The in vivo effect of indomethacin and three H2-receptor antagonists-cimetidine, ranitidine, and famotidine-on gastric damage and on the activity of lysosomal enzymes and on proteins was examined in rat gastric mucosa and serum. The activities of the lysosomal enzymes N-acetyl-beta-glucosaminidase (NAGA), acid phosphatase (APh), and beta-D-glucuronidase (GLU) decreased significantly in gastric mucosa 2, 4, 6 and 12 h after subcutaneous administration of indomethacin (20 mg/kg). The serum activities of the lysosomal enzymes were unchanged.

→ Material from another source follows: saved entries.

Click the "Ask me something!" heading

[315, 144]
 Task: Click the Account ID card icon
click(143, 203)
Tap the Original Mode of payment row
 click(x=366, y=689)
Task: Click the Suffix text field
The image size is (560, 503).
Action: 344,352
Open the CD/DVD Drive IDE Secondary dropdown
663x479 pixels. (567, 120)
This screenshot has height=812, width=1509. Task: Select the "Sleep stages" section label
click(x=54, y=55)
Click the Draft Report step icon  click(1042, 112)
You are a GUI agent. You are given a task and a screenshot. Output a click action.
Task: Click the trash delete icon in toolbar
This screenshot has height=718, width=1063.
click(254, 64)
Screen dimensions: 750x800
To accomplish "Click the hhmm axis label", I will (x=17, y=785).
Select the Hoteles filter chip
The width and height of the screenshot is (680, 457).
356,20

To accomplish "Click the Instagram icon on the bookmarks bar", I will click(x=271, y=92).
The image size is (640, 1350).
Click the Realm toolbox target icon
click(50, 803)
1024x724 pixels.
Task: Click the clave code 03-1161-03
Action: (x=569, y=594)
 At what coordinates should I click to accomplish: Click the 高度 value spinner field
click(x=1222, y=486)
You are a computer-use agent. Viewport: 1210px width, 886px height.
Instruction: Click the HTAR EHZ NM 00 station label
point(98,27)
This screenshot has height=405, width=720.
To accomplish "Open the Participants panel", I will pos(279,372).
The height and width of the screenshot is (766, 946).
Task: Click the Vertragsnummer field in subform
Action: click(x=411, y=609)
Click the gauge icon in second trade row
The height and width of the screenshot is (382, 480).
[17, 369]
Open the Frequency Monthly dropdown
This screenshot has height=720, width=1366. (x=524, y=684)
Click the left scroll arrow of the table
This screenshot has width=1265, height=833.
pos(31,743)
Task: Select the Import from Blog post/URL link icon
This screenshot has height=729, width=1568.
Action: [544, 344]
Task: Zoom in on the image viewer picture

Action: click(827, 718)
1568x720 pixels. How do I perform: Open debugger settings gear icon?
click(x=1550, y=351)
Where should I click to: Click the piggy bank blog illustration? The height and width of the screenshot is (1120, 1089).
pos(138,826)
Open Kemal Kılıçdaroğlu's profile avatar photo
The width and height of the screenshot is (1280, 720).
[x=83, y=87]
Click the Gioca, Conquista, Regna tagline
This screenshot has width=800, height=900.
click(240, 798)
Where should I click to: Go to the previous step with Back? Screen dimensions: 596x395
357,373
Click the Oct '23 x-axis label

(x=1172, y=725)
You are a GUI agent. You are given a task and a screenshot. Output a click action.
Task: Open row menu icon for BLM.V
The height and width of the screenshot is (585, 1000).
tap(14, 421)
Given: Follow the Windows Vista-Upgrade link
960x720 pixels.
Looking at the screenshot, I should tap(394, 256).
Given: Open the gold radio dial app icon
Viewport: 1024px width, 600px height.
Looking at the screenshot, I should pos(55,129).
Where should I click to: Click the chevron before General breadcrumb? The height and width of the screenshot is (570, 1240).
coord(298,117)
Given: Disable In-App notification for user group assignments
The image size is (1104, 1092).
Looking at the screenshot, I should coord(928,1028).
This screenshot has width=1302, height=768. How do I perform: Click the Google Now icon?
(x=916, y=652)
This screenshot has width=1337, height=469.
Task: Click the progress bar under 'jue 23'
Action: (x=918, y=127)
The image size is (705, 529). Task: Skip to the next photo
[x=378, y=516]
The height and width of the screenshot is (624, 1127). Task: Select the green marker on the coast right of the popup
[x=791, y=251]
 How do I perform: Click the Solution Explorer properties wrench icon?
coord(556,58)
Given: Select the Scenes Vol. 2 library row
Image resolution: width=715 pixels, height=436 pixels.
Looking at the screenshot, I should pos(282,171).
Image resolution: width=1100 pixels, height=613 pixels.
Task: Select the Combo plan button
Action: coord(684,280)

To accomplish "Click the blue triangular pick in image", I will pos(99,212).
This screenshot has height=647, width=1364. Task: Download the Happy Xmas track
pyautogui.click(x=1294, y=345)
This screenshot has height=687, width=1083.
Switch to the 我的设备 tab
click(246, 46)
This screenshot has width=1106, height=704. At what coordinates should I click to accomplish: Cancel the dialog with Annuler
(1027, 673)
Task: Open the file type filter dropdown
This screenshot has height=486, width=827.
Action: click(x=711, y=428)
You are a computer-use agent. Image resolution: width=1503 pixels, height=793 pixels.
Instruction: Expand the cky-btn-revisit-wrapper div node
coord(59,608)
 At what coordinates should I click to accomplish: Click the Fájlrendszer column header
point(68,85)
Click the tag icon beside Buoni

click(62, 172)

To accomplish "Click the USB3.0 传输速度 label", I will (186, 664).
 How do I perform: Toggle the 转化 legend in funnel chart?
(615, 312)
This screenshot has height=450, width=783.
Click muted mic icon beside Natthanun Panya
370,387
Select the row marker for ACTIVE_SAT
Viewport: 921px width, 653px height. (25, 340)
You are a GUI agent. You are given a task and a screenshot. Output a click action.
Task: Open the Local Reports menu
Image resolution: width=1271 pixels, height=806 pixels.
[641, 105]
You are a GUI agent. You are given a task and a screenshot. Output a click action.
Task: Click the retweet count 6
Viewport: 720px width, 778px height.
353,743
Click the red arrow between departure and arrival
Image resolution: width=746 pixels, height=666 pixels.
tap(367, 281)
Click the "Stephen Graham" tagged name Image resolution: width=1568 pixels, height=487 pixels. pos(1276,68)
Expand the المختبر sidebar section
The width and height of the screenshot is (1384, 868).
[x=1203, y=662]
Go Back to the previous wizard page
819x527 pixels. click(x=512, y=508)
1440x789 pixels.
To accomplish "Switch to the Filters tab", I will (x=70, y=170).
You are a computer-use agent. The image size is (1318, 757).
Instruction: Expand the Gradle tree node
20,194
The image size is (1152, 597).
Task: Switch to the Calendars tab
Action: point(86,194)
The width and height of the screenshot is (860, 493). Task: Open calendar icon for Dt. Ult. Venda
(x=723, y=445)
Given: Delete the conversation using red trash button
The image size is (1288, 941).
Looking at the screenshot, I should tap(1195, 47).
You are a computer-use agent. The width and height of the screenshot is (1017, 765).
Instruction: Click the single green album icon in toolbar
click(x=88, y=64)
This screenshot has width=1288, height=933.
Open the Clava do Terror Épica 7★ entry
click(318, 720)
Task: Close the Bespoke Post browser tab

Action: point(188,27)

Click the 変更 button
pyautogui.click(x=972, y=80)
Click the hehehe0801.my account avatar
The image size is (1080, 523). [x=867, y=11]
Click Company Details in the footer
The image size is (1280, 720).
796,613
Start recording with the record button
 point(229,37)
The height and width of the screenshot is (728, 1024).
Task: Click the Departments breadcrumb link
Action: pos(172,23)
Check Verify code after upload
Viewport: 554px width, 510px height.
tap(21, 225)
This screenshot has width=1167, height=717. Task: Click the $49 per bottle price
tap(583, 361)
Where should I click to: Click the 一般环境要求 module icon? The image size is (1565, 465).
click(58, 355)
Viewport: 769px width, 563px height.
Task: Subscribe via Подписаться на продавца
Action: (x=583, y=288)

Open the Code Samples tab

A decrease of protein in gastric mucosa was observed 4 and 6 h after indomethacin administration. Pretreatment with cimetidine and ranitidine reduced dose-dependently the length of gastric lesions induced by indomethacin, as well as the decrease in lysosomal enzyme mucosal activities. Famotidine, in spite of its antiulcer effect, failed to prevent the release of NAGA and APh, yet proved to inhibit GLU release. The results suggest that, in addition to their gastroprotective effect, H2-receptor antagonists may contribute to lysosomal membrane protection in indomethacin-induced gastric injury.